Anne, Anneeee!

It looks like the Turkish mother has to be available constantly. ‘Anne’ she is called, like our ‘Mummy’. Or, more often heard, ‘Anneeeee!’ The word comes through my open window all day long in the small apartment that I rent in a somewhat shabby neighbourhood. From early in the morning till rather late at night. Anneeee, anneeee, anneeeee! Three times. Or ten times, or twenty. Anne seldom answers the call of her offspring immediately. Anne lets them shout endlessly as she is working in the house. 
I wonder if Dutch children scream ‘Mama mama mamaaaa’ all the time, but I don’t think so. Are small Turks such wimps that they can’t handle even a minute without mummy? Is Anne giving them so little of her attention that they have to scream to be heard? Is the Dutch mama so afraid of neglecting her children that she always immediately reacts to the first ‘Mama’? Or is this just showing the difference between Dutch home life and Turkish outdoor life and does this outdoor life just make nagging more visible? 

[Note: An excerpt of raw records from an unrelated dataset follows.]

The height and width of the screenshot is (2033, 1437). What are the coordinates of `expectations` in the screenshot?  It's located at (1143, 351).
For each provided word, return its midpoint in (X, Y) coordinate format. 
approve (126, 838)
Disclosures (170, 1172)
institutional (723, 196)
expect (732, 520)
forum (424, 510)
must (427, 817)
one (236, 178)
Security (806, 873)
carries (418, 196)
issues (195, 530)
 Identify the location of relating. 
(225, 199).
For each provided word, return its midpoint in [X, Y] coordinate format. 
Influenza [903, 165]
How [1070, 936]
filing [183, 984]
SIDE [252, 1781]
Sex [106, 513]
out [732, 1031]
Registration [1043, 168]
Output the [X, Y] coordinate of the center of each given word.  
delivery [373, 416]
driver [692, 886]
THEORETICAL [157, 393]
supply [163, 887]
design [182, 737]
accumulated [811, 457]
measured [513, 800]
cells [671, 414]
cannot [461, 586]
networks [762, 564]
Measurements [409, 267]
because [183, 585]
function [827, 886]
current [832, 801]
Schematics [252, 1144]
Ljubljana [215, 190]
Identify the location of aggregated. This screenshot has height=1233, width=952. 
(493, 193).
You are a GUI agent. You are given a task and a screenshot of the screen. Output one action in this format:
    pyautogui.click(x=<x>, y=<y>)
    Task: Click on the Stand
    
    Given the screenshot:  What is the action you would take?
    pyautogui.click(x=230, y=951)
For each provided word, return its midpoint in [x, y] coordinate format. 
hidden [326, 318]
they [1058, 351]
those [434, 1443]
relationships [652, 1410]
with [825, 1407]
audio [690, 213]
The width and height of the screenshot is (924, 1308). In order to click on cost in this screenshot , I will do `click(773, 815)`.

I imagine the life of the average mummy in this neighbourhood. She’s not rich – in general she lives in a beautiful but very old and dilapidated wooden house. Through the barred windows I see her beating her carpets, I smell the food she’s preparing in her kitchen, I hear her sweep the staircase and see her hang the laundry on a line in front of the house. And when she has a break, she talks with other Annes on the small front staircase., In short, unlike the average Dutch mama, Anne is practically always there. Maybe, I conclude, that’s why she usually doesn’t immediately react to the first ‘Anneeee’. Being physically there is one thing, always willing to be available is no doubt something totally different.